On May 21, 1962, X-15 pilot Neil Armstrong, who later became a Gemini and Apollo astronaut, flew a Lockheed F-104 Starfighter to Delamar Dry Lake in case it would be needed for an upcoming X-15 flight. The F-104 was damaged in the landing attempt at Delamar when the landing gear began to retract. Armstrong got the plane back in the air and diverted to Nellis Air Force Base near Las Vegas.

During Flight 1-63-104 on May 6, 1966, an X-15 experienced an engine failure and landed at Delamar Dry Lake.

The U.S. Air Force now refers to Delamar Dry Lake Bed as "Texas Lake" because of its resemblance to the state of Texas from the air.

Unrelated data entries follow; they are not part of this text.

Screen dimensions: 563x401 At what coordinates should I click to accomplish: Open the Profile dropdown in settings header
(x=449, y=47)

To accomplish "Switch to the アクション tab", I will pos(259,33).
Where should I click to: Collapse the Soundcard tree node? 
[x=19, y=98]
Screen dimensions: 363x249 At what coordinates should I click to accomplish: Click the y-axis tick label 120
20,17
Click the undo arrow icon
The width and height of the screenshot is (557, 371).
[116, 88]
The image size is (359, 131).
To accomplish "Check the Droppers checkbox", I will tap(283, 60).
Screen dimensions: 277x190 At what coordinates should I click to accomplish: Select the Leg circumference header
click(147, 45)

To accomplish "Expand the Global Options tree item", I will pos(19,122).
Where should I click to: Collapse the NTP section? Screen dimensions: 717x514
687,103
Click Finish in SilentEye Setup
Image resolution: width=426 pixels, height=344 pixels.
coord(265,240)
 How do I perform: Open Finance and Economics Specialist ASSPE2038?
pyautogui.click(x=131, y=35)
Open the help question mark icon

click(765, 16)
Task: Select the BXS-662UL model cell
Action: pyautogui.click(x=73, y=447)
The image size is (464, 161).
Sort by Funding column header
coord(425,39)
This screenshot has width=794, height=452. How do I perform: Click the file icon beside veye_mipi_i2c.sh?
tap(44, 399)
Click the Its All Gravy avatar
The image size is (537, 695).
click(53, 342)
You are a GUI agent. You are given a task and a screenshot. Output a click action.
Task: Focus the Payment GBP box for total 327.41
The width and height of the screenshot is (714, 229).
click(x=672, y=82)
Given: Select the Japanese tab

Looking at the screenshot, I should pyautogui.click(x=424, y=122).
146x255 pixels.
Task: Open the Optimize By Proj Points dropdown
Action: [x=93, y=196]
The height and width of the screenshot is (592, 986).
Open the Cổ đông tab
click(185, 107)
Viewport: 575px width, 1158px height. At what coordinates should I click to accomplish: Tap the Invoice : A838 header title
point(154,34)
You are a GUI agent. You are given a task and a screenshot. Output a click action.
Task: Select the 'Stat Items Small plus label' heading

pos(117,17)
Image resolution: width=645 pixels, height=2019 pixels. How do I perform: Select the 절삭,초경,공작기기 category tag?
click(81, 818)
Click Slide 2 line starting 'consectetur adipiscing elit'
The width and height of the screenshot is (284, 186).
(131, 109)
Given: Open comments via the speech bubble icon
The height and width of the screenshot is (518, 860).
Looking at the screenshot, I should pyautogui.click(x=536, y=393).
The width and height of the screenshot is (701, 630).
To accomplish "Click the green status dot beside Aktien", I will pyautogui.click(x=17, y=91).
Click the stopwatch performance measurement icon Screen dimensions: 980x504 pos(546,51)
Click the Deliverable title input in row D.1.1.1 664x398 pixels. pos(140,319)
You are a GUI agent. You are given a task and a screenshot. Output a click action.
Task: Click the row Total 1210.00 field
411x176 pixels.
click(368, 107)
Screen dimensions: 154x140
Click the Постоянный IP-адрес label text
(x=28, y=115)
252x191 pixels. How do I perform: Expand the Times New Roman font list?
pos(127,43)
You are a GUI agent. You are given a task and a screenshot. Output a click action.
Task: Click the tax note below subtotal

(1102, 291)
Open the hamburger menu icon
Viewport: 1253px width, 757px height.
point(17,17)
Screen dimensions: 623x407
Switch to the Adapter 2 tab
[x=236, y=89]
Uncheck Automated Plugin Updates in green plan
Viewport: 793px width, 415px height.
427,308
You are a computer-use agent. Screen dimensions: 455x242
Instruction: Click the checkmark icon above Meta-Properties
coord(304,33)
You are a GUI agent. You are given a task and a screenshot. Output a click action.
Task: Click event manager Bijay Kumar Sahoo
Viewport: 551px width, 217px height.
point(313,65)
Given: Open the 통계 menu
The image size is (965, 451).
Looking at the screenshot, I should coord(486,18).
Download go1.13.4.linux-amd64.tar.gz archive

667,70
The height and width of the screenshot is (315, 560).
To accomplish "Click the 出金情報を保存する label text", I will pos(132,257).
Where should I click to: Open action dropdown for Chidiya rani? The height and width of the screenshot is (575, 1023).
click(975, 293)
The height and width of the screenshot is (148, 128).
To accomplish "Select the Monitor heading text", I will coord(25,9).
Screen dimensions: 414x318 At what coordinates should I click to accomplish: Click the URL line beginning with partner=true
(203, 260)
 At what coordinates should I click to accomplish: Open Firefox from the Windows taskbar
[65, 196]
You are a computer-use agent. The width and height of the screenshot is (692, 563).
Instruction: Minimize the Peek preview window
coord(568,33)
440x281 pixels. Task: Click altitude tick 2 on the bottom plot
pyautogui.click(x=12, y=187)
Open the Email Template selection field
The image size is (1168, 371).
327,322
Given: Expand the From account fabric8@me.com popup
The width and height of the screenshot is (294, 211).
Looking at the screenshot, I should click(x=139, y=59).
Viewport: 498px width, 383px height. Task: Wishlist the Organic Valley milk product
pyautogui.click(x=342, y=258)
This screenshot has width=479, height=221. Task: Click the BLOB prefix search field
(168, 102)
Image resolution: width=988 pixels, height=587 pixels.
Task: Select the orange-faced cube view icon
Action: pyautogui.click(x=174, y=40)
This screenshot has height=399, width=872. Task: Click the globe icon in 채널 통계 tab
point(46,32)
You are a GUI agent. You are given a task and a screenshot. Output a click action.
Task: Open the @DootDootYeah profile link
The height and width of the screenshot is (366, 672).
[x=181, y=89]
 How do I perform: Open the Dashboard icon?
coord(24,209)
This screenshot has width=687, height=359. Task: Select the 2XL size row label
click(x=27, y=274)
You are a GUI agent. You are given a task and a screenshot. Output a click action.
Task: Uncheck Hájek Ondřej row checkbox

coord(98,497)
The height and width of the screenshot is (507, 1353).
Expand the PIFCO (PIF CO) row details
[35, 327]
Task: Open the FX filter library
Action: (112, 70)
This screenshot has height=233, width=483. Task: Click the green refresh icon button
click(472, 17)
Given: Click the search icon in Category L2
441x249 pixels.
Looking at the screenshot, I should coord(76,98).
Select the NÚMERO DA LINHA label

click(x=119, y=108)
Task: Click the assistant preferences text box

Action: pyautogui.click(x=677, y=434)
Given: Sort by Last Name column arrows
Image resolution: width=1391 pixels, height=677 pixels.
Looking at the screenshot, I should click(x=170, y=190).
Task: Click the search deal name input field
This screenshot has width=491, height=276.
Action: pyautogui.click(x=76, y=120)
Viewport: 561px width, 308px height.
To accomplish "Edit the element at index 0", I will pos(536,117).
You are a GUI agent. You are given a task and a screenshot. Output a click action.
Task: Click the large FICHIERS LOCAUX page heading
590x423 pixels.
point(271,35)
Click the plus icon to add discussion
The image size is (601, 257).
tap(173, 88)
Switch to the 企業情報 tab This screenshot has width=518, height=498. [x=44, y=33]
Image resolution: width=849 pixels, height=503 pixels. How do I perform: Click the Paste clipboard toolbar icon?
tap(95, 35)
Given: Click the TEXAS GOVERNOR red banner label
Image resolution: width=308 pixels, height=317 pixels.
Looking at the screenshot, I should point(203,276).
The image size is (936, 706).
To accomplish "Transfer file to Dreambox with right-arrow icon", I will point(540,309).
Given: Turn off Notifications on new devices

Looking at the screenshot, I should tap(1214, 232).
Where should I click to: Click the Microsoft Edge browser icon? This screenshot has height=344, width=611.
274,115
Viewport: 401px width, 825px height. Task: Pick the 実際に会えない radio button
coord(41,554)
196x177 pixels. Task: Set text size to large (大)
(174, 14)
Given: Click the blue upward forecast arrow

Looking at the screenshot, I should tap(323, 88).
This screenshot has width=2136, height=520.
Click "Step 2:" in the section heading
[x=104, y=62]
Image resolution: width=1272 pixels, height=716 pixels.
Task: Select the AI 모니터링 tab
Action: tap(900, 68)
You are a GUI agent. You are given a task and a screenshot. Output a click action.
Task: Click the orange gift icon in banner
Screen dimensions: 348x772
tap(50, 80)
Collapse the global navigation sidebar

An eyewitness report regarding the Space Shuttle Columbia disaster came from a camper who was at Delamar Dry Lake on the morning of February 1, 2003. The eyewitness saw the space shuttle cross the pre-dawn sky, as well as a bright flash in the contrail. Minutes later, the camper saw two "twinkles" descend into mountains perceived to be nearby. NASA considered this report credible enough to analyze radar data and send a ground search crew to the area to look for debris. None were found.

=== Message to space ===
In January, 2015, a large team from Hyundai Motor Company, driving several of the company's sedans equipped with spike-studded tires, created a "message to space" on the Delamar Dry Lake. This message, which was visible and photographed from the International Space Station, stated "Steph ♥s you!" — sent to an ISS astronaut by his 13-year-old daughter. This work was done to promote the release of the second generation of Genesis car model of the Hyundai Motor Company. This feat was awarded the Guinness World Record for "Largest Tire Track."

== Caliente Flight Strip ==
Caliente Flight Strip, also known as the Delamar Landing Field, was also located on the dry lake bed before it closed in the 1990s.